Nasze recenzje

Książka

Piękno w oku

“Jakie to szczęście, że piękno leży w oku patrzącego” – tym cytatem mogłabym podsumować najnowszą książkę Mariany Leky. Jej “Smutki wszelkiej maści” – wbrew tytułowi, ale zgodnie z zapewnieniem wydawcy – naprawdę wprawiają w “zaskakująco dobry nastrój”.

Dlaczego?

Czy zebrane w książce felietony ukazują najpogodniejsze oblicze codzienności? Zabawne scenki, o których miło się czyta i rozmawia?

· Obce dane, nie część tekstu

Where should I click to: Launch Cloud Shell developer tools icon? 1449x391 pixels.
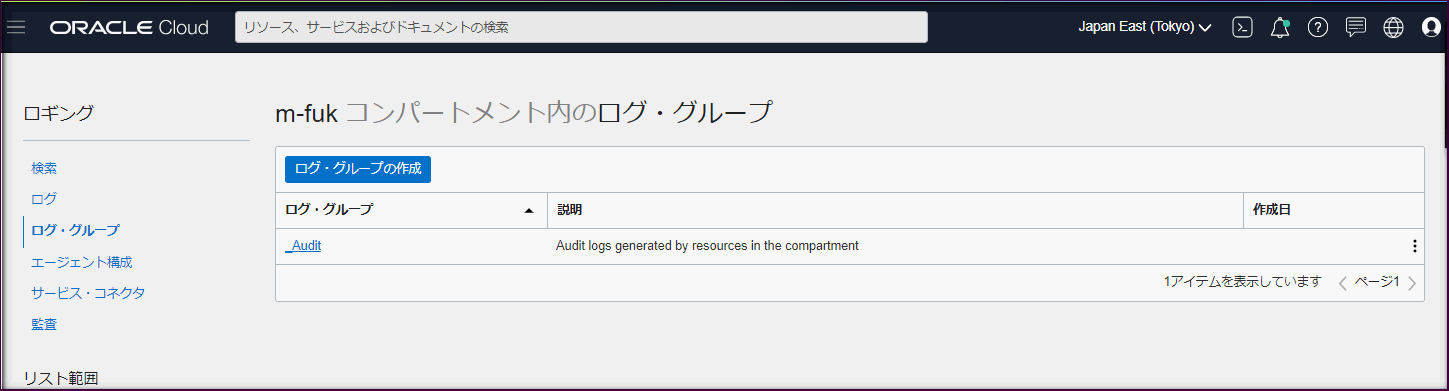1242,27
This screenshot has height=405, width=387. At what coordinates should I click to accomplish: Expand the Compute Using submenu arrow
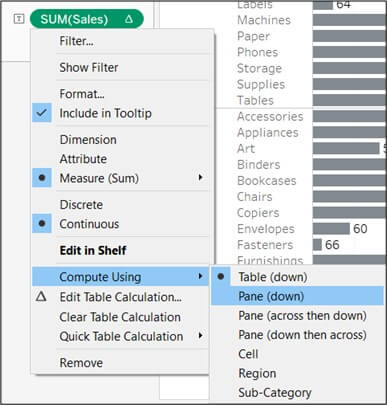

Historyjki odrywające myśli czytelnika od jego codziennych zmagań, frustracji i trosk?

Bynajmniej.

Już w pierwszym akapicie pojawia się roztrzęsiona Lori, której właściciel “jest dzisiaj zbyt nieszczęśliwy, by wyjść z nią na spacer”. Chwilę później na scenę wkracza pani Wiese, ekspertka w bezsenności, a kilkanaście stron za nią – dźwigająca swój zawód miłosny Lisa. Jest jeszcze  transportowany karetką wujek Ulrich czy potrzebująca pomocy opiekunki Camille. A dalej – cała plejada postaci, podobnie jak narratorka, regularnie poznających smak smutków wszelkiego rodzaju.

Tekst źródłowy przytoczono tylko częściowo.